先不说上山下乡运动在79年就停止了,就算不停,那也不至于插到欧洲去啊。
“妈,下乡接受贫下中农的再教育,这只是我国对于新一代青年的政策,又不是全世界的,去什么南斯拉夫啊,人家根本不明白什么叫插队。”
见她还在笑,江沁的心里就更难过了。
“我要走了,你高兴了是吧?同样都是当姐的,大姐还知道给我做件新衣服带走,而你却幸灾乐祸。亏了当初咱妈为了让你插队插得离家近点,成天求爷爷告奶奶的,还给人家送了两盒的午餐肉呢!”
江澜听完心里一沉,她一直以为周素芹对原主差点意思。
倒也不是不好,就是不如对其他几个儿女好。
可现在一看,倒也未必。
“妈,三沁说的是真的么?你当年真的为我东奔西走了?”
“废特么话!要是没有老娘,你都去俄罗斯拣羊粑粑蛋了!去去去,别在这烦我,被你们吵得一个头两个大。今天没空给你们做饭了,你去赶紧带着水妞回家吧。”
周素芹一边默默地掉眼泪,一边往旅行包里面塞衣服。
看到她这样子,江澜不禁想起了自己在原来世界的父母。
当初她考上中医药大学时,母亲给她收拾行李时的伤感模样,正和此刻的周素芹如出一辙。
后来家里还是觉得她一个人在北京太孤单,所以在经过一番商量之后,干脆也来北京开了一家中医诊所。
父母爱她,周素芹心里也爱原主。
只不过,每个人的表达方式不一样罢了。
纠结片刻,江澜还是把单位内部招聘清洁工的事情讲了。
“为了便于管理,所以不面向社会招工,就是从军人家属当中挑选几个,主要就负责清洗病房换下来的床单,窗帘等等。”
“江沁,你先别嚎了,”周素芹的脸上还挂着泪痕,她有些不敢置信地追问,“二澜呐,你说这个是啥意思啊?”
江澜看了眼在炕里缩着的江沁,“如果你们愿意去的话,我可以向院里推荐,她这么年轻,被录取的几率比较高。不过丑话说在前边,这只是临时工,工资也比较低,只有二十六块钱,中午食堂管一顿饭。”
周素芹听完就跟疯了一样。
先是笑,接着哭,完了又笑,最后还捧起二闺女的脸,叭叭亲了两下,害得江澜来来回回地擦。

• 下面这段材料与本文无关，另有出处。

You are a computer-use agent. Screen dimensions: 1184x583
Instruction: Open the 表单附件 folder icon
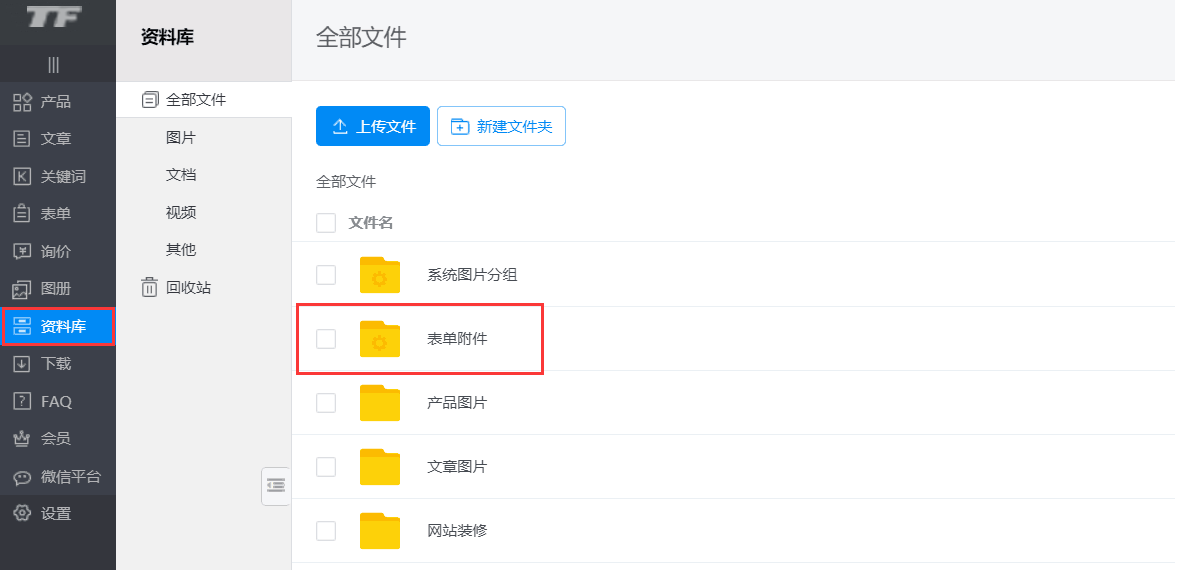tap(380, 339)
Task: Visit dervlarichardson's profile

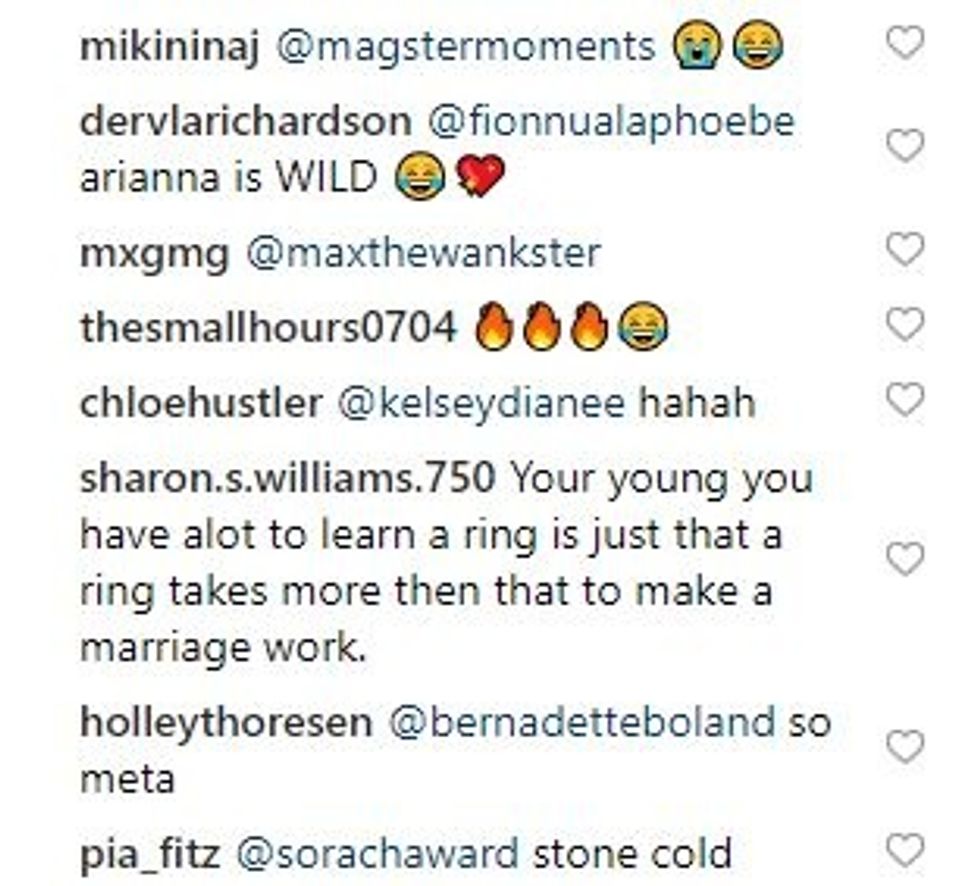Action: point(245,123)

“二澜,妈就知道,你是不会那么狠心的。三沁,没听见你二姐说啥吗,还不赶紧过来说声谢谢……”
江沁一动不动,还是缩在那个角落里,两只眼睛红得像兔子。
“我不去,洗床单那都是老妈们子干的活,我还这么年轻,就让我干那个,纯属是埋没人才!”
“闭嘴,你疯了你!”
周素芹在短短的三五秒钟之内,在心里骂了三闺女一万多次。
也不看看自己都到了啥境地了,居然还在那自视清高呢。
“我告诉你啊江沁,就你这个死德性,你二姐还愿意管你就不错了,少在那耗子上天秤,不自量的东西!你年轻咋的了,谁没年轻过啊?洗床单又咋的了,靠自己双手劳动挣钱,你就是告到联合国去,我也不觉得丢人!眼看都快二十岁的人了,还在那扁担撬地球,不知道天高地厚呢。就这么说吧,我宁愿你在梅江洗一辈子床单,也不想你被人卖到萨拉热窝去……”
我地个妈啊,这怎么还竟跟国际接轨呢。
其实在开口之前,江澜就预料到可能会有这样的结果。
可她之所以还是说了,一是被周素芹的眼泪打动,二是因为在水妞住院的时候,江沁也的确帮了不少的忙。
如果没有这档子的事,她是绝对不会管的。
看着江沁那副没资格却还要硬撑着的高傲嘴脸,江澜对她也是毫不客气,开口就打碎了她全部的虚荣心。